Pharmacists have unique training and expertise in the appropriate use of medications and provide a wide array of patient care services in many different practice settings. These services reduce adverse drug events, improve patient safety, and optimize medication use and health outcomes. Pharmacists contribute to improving patients’ health by providing patient care services as authorized under their scope of practice and facilitated by collaborative practice agreements (CPAs).

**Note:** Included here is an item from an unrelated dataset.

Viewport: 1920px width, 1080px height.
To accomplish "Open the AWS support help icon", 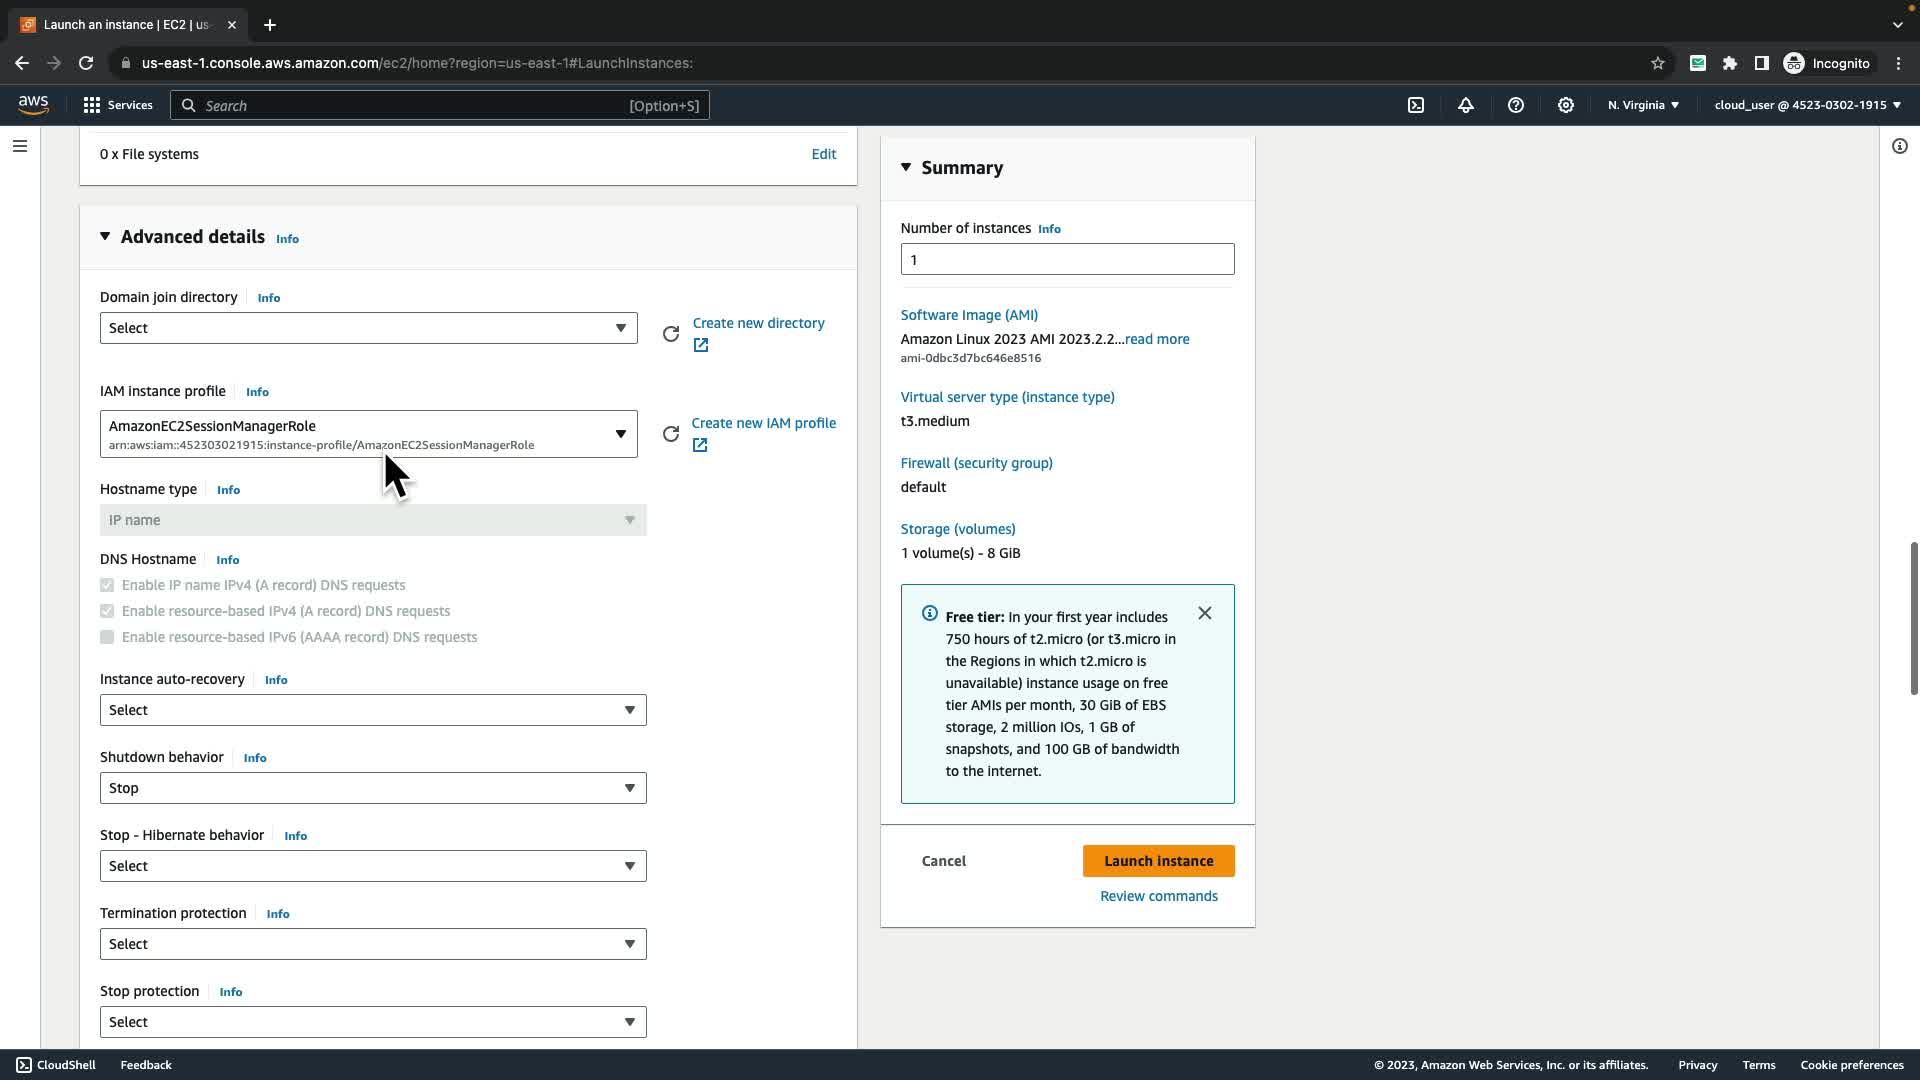I will 1516,105.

According to the Iowa Board of Pharmacy, a ‘collaborative practice’ means that a physician may delegate aspects of drug therapy management for the physician’s patients to an authorized pharmacist through a community practice protocol. ‘Collaborative practice’ also means that a P&T committee may authorize hospital pharmacists to perform drug therapy management for inpatients and hospital clinic patients through a hospital practice protocol. To review the Iowa collaborative practice agreement regulations, please see Iowa Administrative Code 657.39.13 Collaborative Drug Therapy Management. Note: Current regulations only provide authority for pharmacists to enter into collaborative practice agreements with MDs and DOs.
Effective July 1, 2021, SF 296 will broaden the ability of pharmacists and other healthcare providers to enter into collaborative practice agreements (CPAs). Although the law will be effective July 1, patients can expect to see pharmacies offering these services beginning in the fall of 2021 when the Iowa Board of Pharmacy is expected to finalize rules implementing the legislation.